▶ _To do_: Turn everything in the material from the line containing "The width and height of the screenshot is (1092, 1093)." down to the line containing "[x=764, y=48]", both lines included, into a numbered list. Leave out blank lines and the pictures.

================================

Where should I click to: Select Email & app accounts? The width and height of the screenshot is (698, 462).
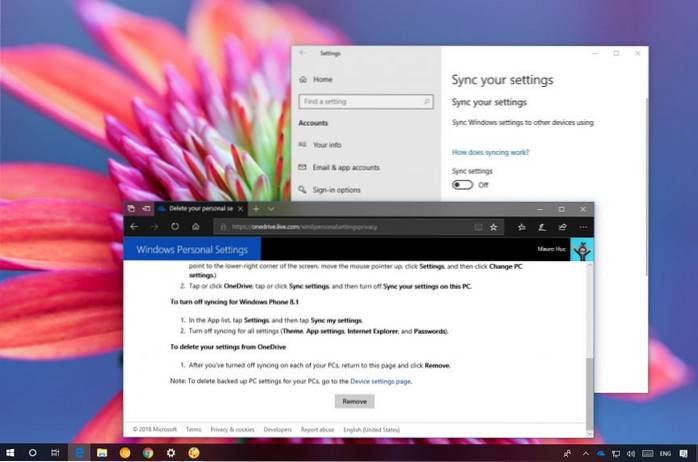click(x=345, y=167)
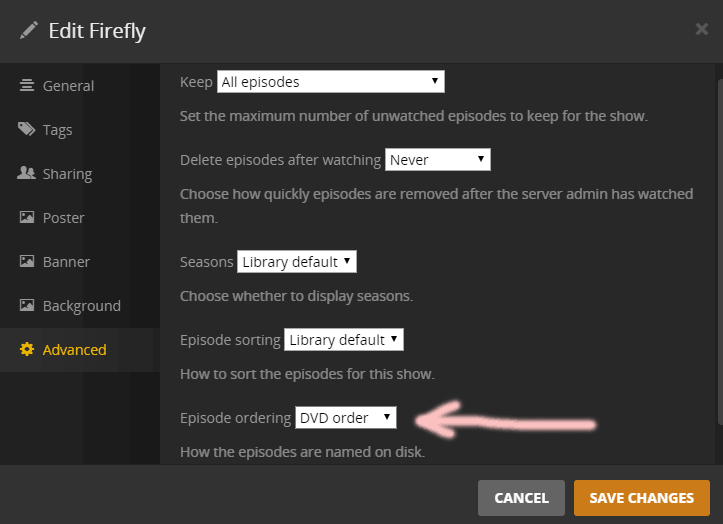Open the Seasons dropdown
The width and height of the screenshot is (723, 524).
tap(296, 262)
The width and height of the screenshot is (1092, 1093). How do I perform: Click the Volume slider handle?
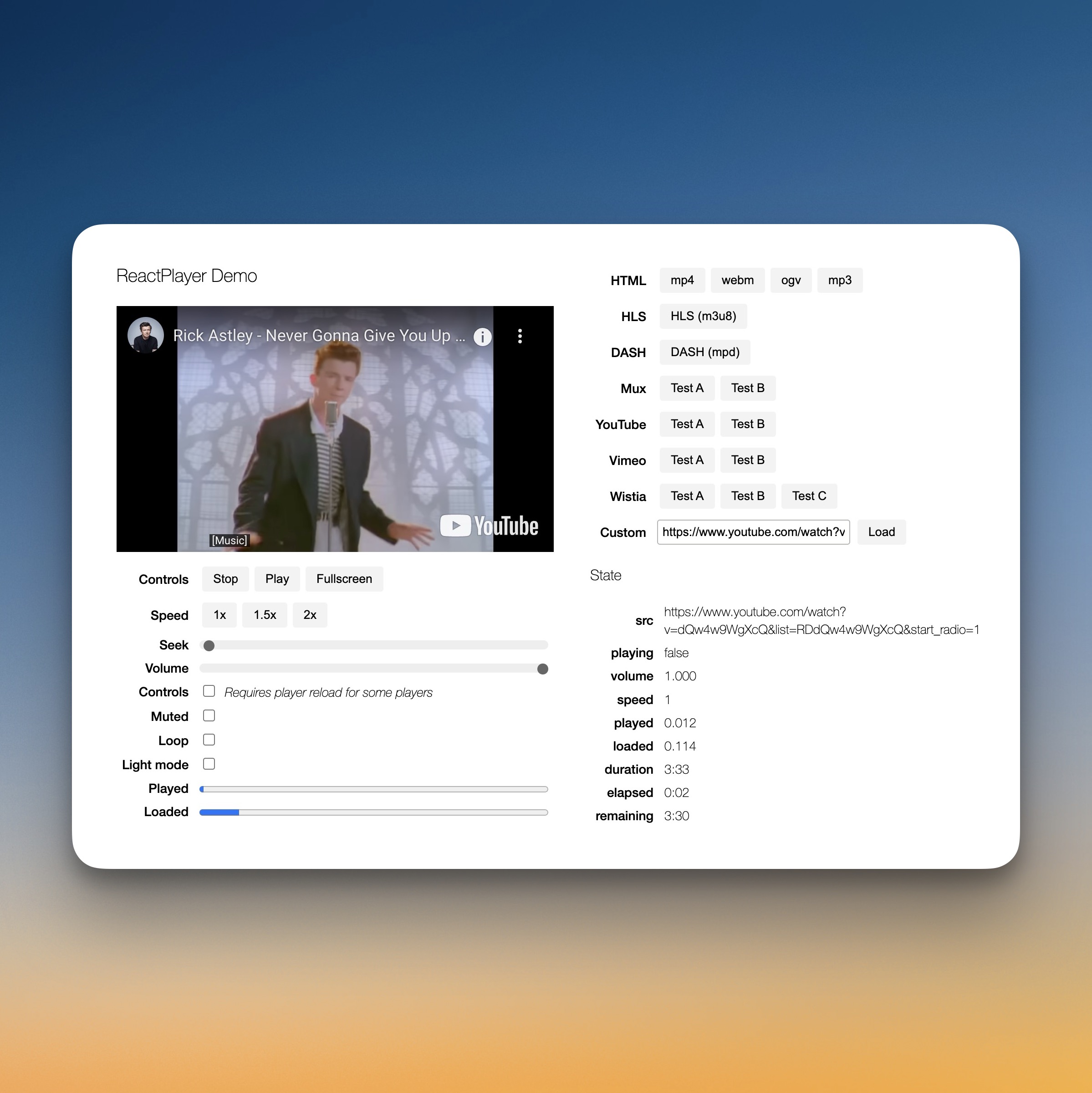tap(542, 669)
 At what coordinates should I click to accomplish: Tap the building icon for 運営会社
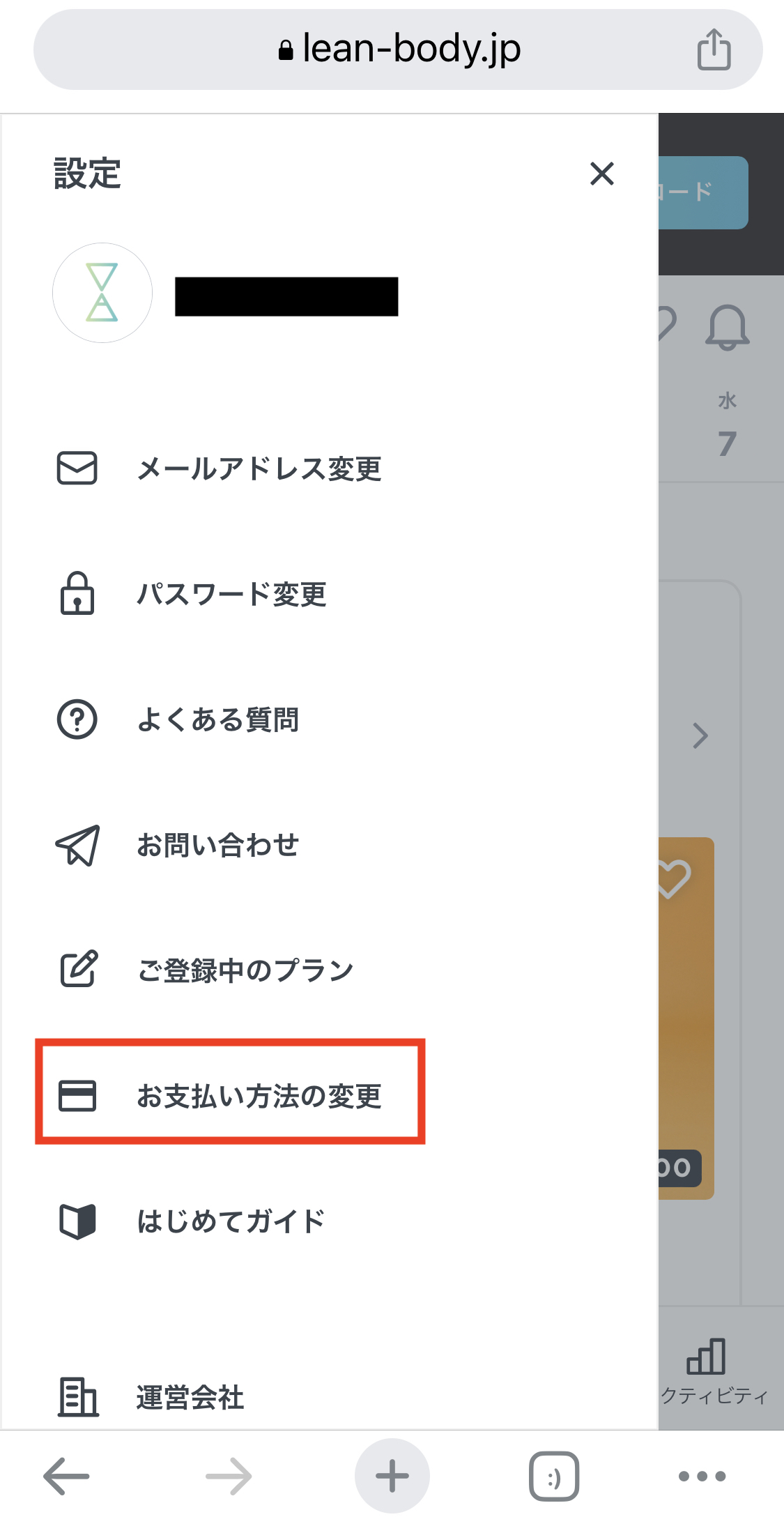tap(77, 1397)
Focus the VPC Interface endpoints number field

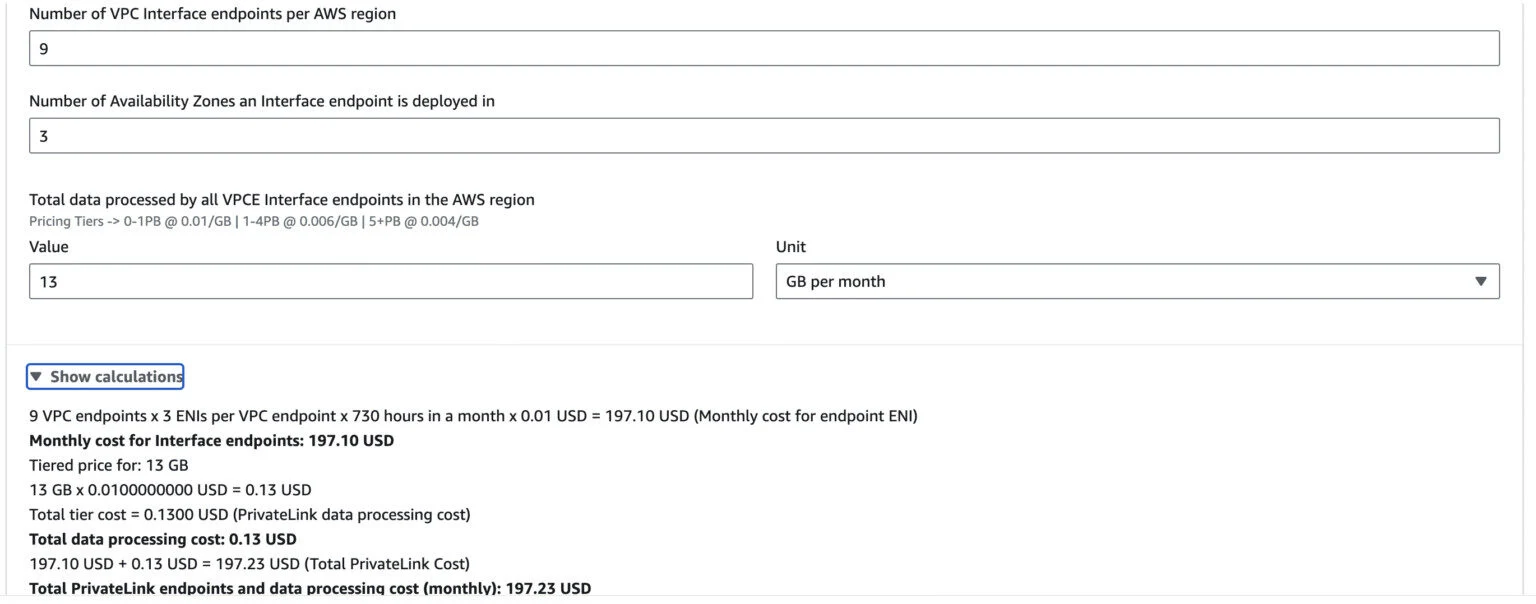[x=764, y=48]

================================

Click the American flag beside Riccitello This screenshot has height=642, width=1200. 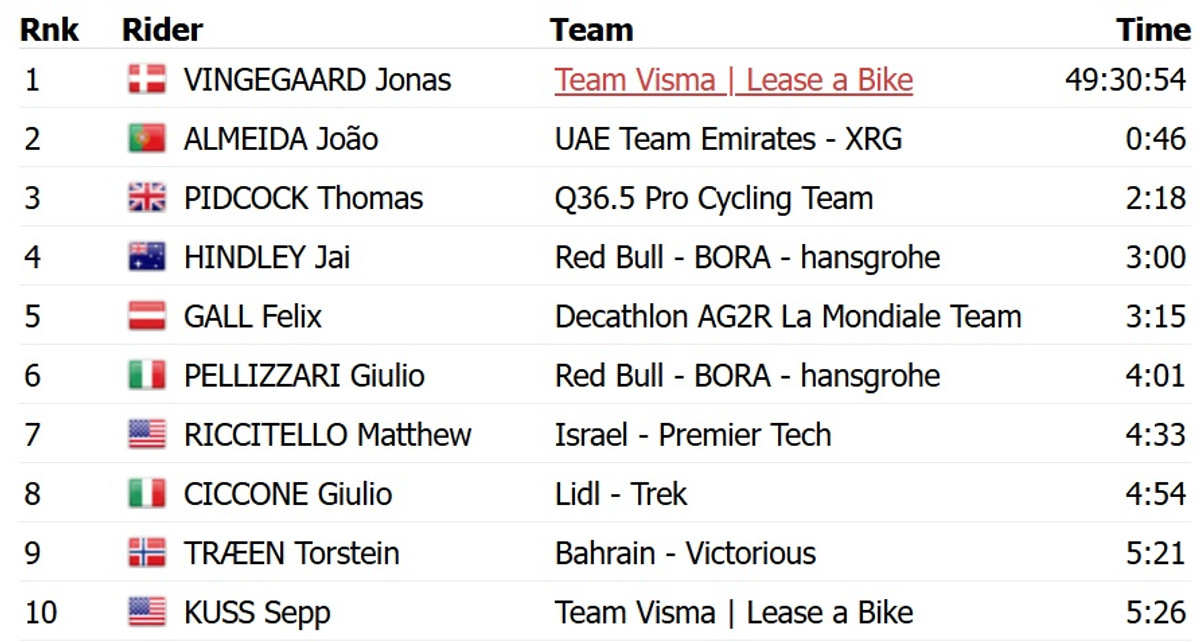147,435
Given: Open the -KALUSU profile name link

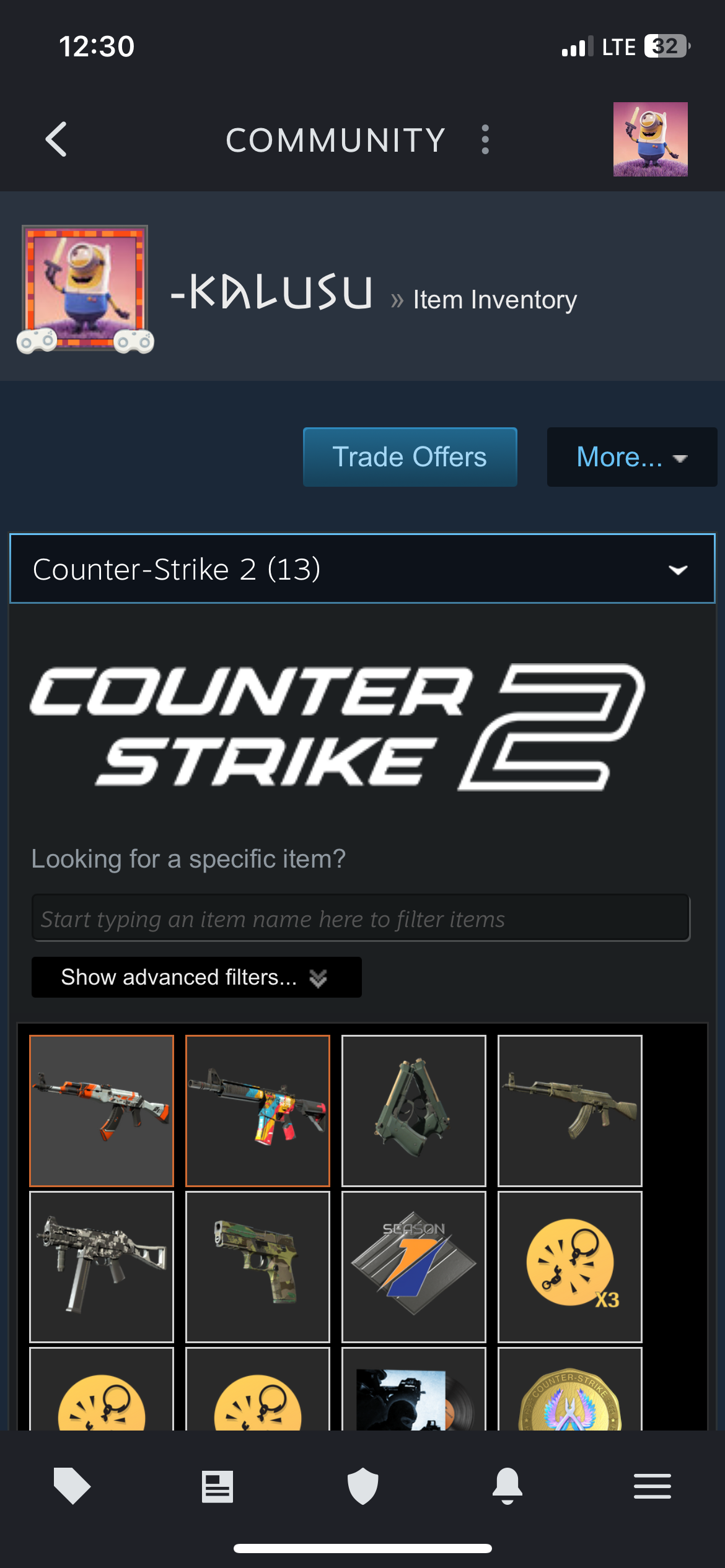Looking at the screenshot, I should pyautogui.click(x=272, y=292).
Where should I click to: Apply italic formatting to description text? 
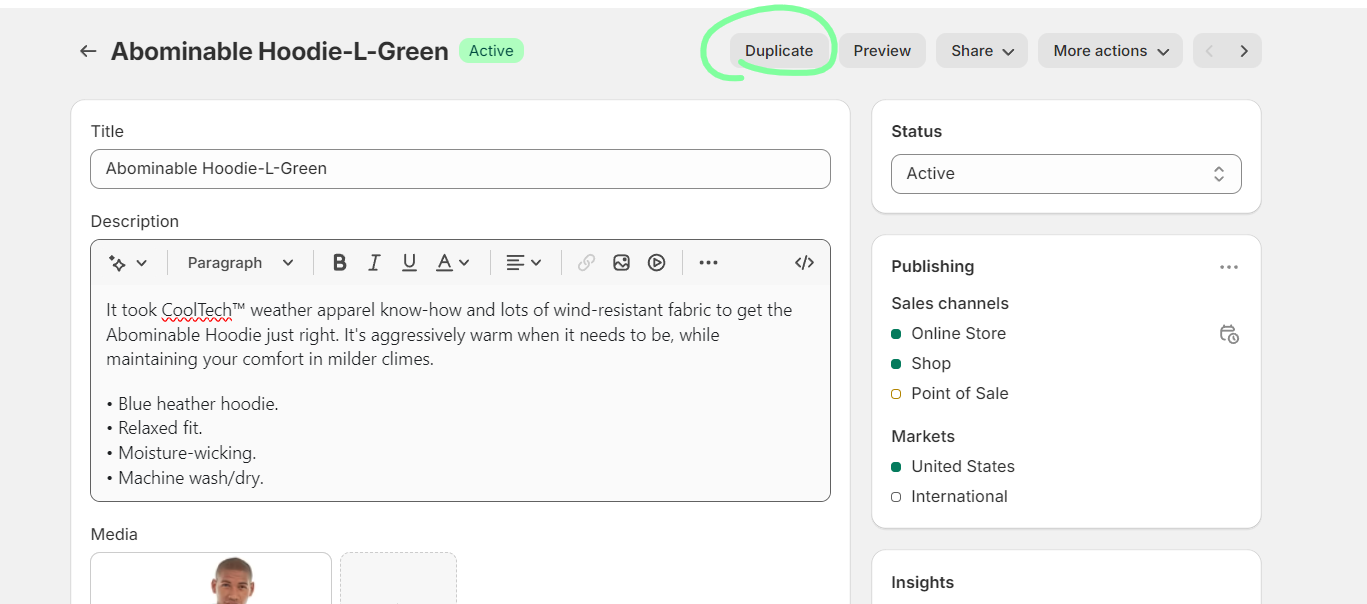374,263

================================

▶ _Response for this exercise_:
1. The width and height of the screenshot is (1092, 1093). How do I perform: Click the Volume slider handle?
2. tap(542, 669)
3.  At what coordinates should I click to accomplish: Tap the building icon for 運営会社
4. tap(77, 1397)
5. Focus the VPC Interface endpoints number field
6. [x=764, y=48]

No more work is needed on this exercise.